MATERIAL PROVIDED:
++++++

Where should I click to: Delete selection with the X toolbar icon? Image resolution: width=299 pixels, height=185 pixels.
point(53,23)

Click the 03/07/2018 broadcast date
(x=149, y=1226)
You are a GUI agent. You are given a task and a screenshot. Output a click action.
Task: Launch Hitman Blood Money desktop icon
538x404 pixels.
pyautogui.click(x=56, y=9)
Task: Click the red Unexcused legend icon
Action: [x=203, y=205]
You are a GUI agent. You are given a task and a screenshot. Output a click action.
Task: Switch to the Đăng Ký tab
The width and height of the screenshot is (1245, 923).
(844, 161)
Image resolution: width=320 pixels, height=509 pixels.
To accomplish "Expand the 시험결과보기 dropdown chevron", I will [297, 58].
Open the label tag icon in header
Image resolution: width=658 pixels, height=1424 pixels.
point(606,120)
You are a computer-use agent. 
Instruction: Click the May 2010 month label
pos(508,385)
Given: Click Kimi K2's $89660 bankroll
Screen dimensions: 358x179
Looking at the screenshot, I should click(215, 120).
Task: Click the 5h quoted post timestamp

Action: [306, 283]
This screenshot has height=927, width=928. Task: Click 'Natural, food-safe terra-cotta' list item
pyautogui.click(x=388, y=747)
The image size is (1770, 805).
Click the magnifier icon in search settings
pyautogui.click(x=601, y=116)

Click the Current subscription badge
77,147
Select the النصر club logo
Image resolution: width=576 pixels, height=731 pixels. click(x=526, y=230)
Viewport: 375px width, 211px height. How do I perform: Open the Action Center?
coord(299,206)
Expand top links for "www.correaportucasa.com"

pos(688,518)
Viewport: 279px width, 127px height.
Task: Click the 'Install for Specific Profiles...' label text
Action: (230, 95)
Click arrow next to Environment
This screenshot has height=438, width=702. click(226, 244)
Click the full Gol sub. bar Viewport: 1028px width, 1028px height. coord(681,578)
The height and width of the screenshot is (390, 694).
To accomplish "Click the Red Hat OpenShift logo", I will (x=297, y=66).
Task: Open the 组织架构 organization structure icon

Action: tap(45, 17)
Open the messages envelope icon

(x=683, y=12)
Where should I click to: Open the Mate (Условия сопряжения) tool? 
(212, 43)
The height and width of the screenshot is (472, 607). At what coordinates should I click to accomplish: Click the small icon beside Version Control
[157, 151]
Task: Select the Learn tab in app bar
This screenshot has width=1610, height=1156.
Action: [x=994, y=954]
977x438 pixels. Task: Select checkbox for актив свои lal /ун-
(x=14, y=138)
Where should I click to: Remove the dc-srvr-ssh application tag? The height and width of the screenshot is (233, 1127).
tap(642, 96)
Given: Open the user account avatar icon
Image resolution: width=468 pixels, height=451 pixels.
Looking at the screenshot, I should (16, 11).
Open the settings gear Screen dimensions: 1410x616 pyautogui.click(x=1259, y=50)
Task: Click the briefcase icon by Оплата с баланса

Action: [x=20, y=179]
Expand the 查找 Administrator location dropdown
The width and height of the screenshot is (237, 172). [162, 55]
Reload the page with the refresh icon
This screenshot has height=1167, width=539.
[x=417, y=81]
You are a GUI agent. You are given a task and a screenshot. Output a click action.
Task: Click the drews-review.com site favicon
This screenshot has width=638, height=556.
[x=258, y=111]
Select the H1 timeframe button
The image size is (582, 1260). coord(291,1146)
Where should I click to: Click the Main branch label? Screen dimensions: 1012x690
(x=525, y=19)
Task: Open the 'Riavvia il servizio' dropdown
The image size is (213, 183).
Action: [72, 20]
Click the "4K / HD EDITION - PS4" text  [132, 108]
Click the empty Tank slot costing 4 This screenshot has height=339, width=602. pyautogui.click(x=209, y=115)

++++++

TASK DESCRIPTION:
Keep to the lines from the one containing "This screenshot has width=638, height=556." to the end of the entries above, and retype them exactly.

REPLY:
This screenshot has width=638, height=556.
[x=258, y=111]
Select the H1 timeframe button
The image size is (582, 1260). coord(291,1146)
Where should I click to: Click the Main branch label? Screen dimensions: 1012x690
(x=525, y=19)
Task: Open the 'Riavvia il servizio' dropdown
The image size is (213, 183).
Action: [72, 20]
Click the "4K / HD EDITION - PS4" text  [132, 108]
Click the empty Tank slot costing 4 This screenshot has height=339, width=602. pyautogui.click(x=209, y=115)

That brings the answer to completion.